題名の意味はラスト近くで分かるようになっている。見ている間は題名の意味も考えず、思わずただ一人の青年の成長をつくねんと見つめている。ただただ両親、祖父母の熱い愛情で育てられた普通の少年。それが変わってしまうのが、、
同級生の素朴な一言だった。そこから彼の二つの世界が始まるのだ。
反抗期という難しい時期とも重なり彼は母親と遠ざかる。そこから結構(原作者には失礼だが)面白くなる。通常のベタな真面目人生にならないところがいい。塾に通うけれど、高校に落ちるは、それから何の目的もなく東京に出るは、パチンコ屋でバイト暮らし。

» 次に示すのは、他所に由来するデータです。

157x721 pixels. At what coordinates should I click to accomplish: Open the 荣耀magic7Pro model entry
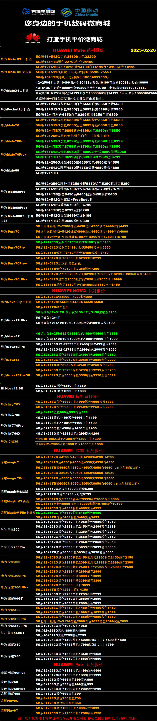click(x=13, y=478)
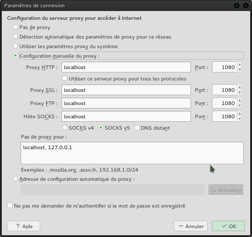Enable using this proxy for all protocols
Viewport: 252px width, 237px height.
[x=65, y=79]
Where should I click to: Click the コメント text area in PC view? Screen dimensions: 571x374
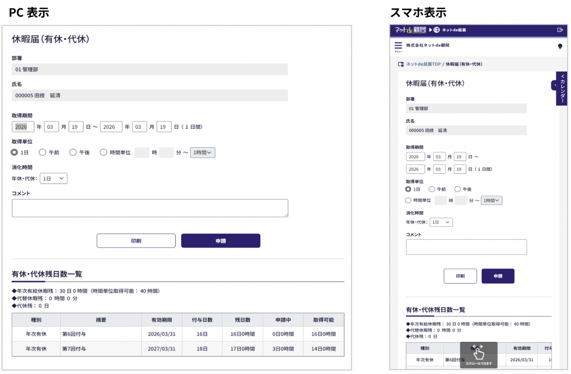pyautogui.click(x=150, y=208)
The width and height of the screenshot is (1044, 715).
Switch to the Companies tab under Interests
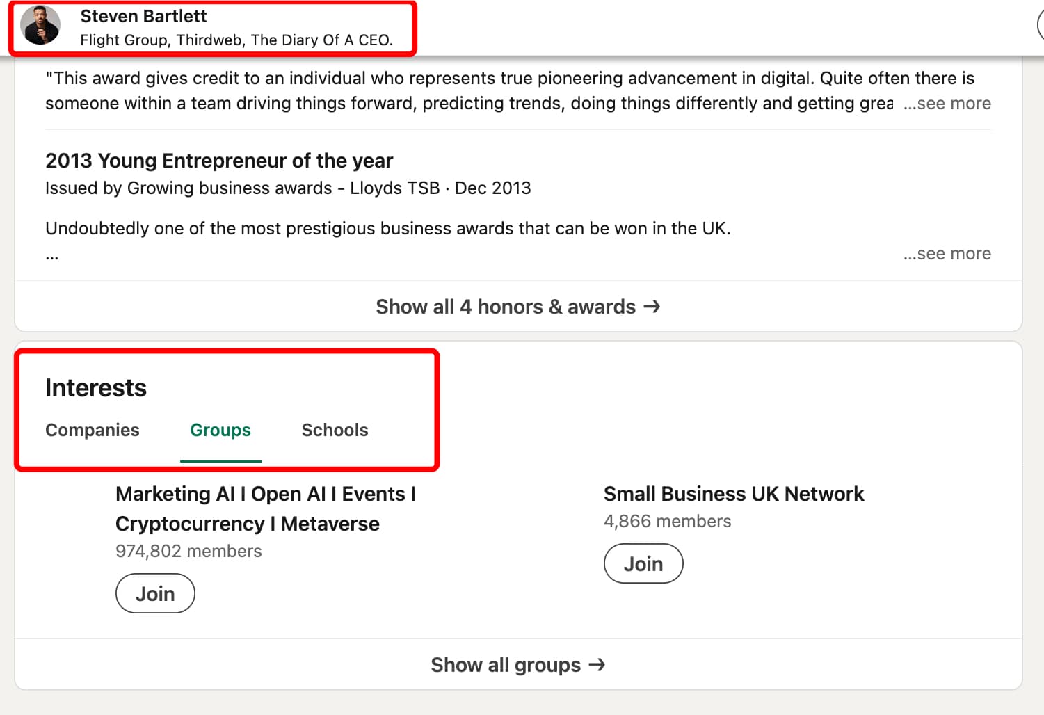(x=92, y=430)
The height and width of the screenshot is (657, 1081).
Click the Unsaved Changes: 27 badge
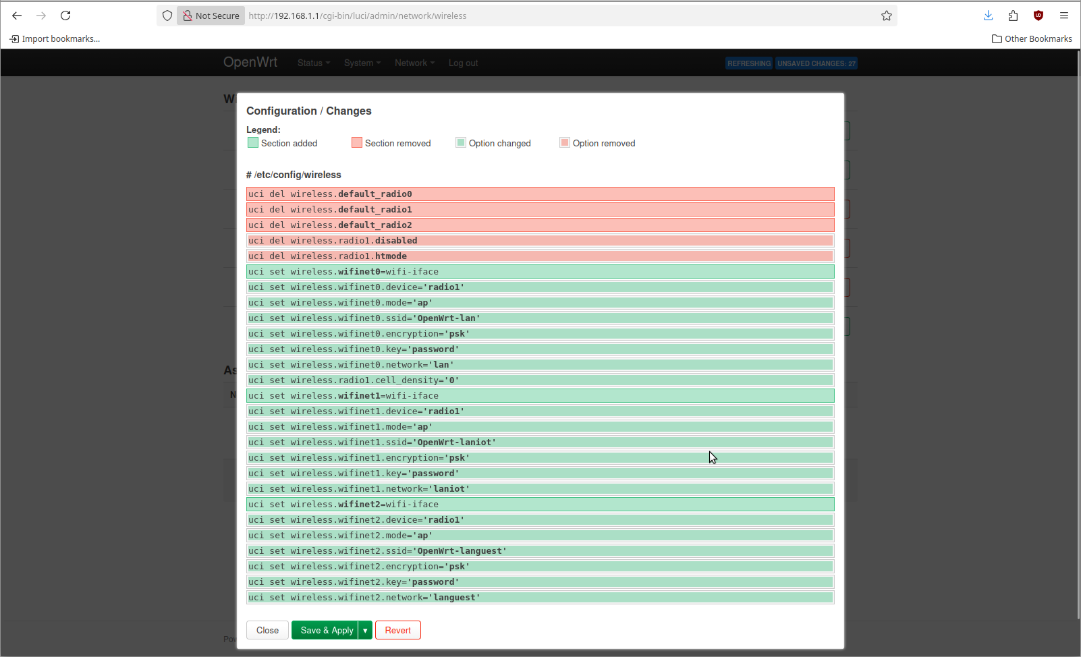tap(816, 63)
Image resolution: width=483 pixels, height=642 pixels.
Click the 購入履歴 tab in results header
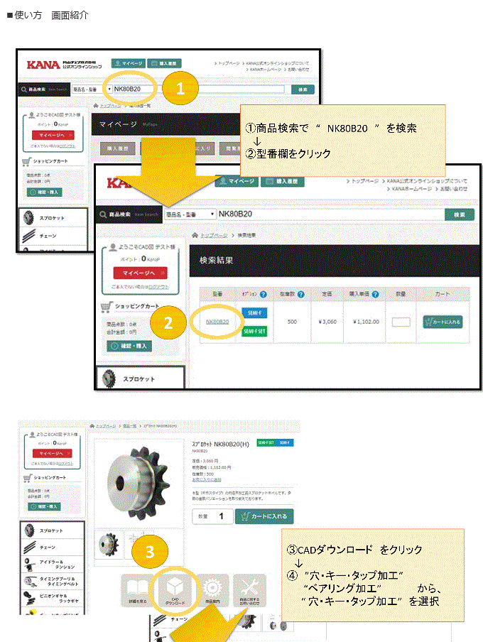coord(282,181)
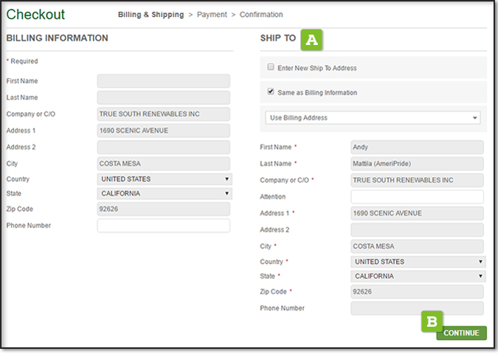Image resolution: width=498 pixels, height=354 pixels.
Task: Go to the Billing & Shipping step
Action: coord(151,15)

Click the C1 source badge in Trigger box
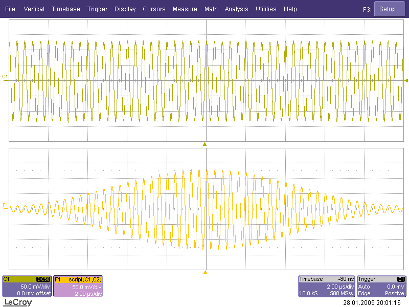pos(401,279)
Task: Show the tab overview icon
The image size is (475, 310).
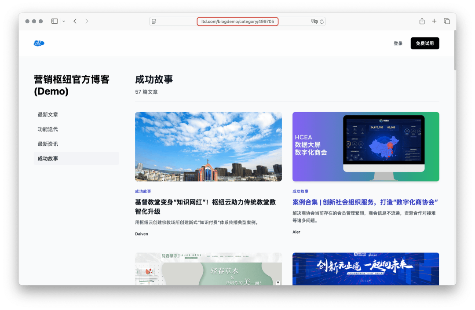Action: click(x=447, y=21)
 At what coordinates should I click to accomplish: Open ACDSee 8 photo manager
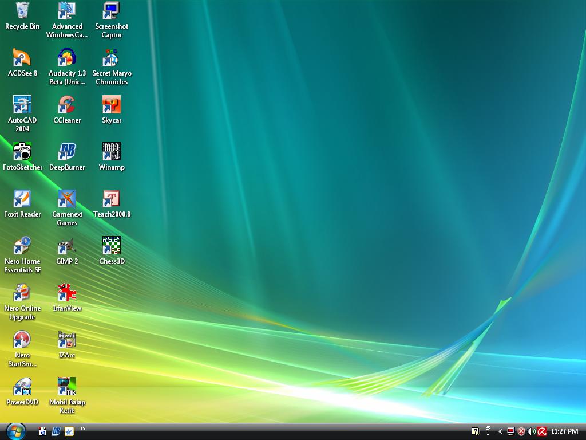[22, 57]
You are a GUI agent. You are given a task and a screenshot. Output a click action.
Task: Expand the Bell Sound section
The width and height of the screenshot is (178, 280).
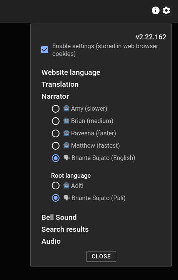pos(59,217)
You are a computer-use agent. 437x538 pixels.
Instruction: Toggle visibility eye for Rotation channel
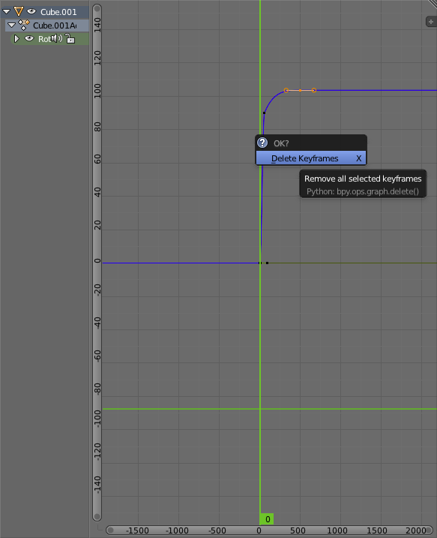(29, 39)
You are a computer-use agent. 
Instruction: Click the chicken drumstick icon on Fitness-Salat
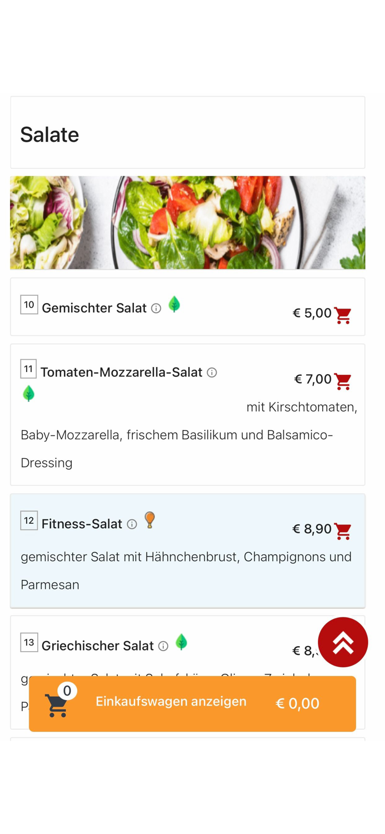[149, 520]
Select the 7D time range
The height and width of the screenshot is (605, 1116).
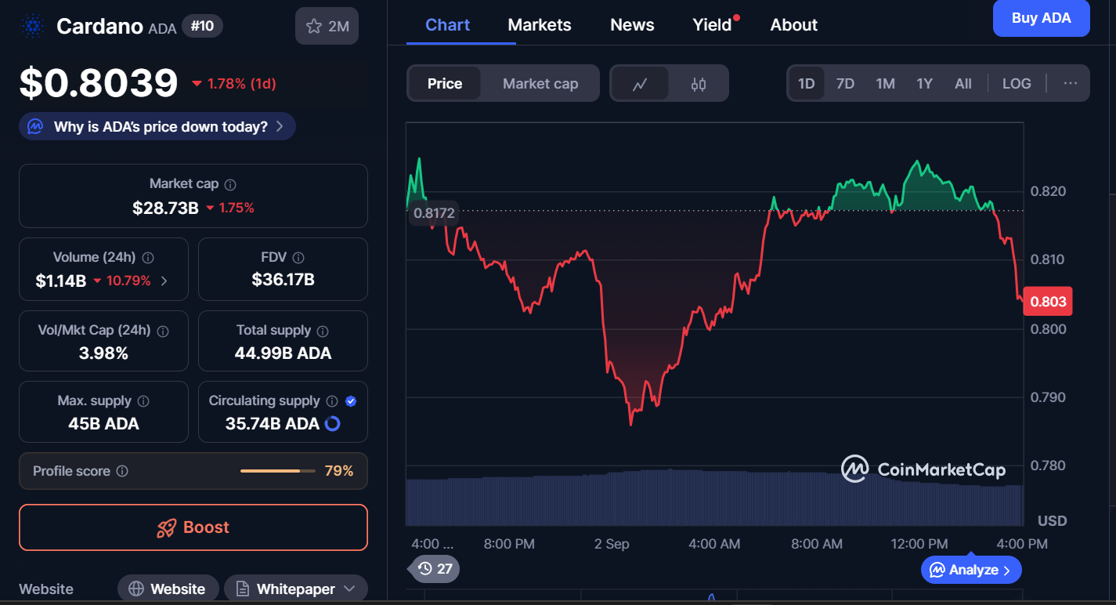845,84

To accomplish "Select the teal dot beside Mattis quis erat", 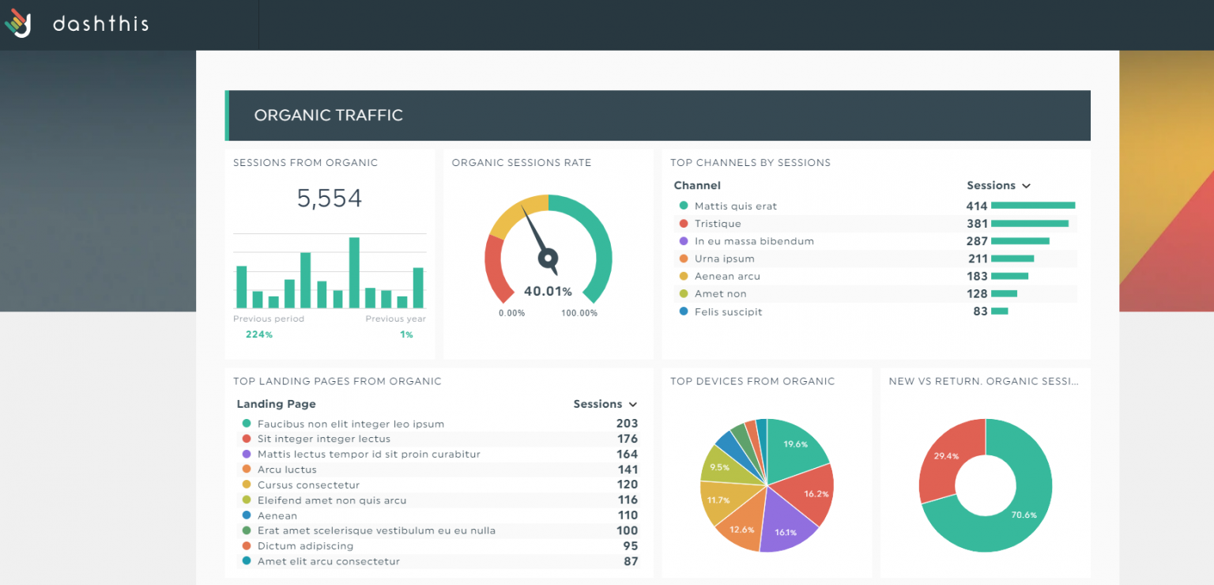I will pos(683,206).
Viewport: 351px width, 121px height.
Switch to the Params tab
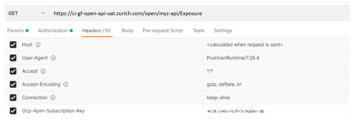tap(18, 31)
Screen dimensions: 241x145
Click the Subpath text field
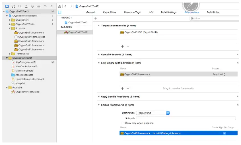pyautogui.click(x=186, y=118)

そしてなぜか零細ルポ出版会社に職を得て、社会の末端に生きる人を取り上げる。そしてある時、偉大な母親の愛に育まれていたことを知る青年。電車の中で他の人間がいるのに全く気にせず、自然に自由に手話をする母親と息子。
母親はおそらく彼女が生まれて初めてそして最高にうれしかっただろう時間を持つ。感動的だ。人として生まれて、人として生きる。愛がなければ人は生きられず、けれど人はだいたい無償の愛には気づかずに生きてゆく。
青年は二つの世界を行き来し、我々より深く、広く、人の愛を知る。その崇高さ、素晴らしさ。
映画終了してもしばらく感動して席を立てず。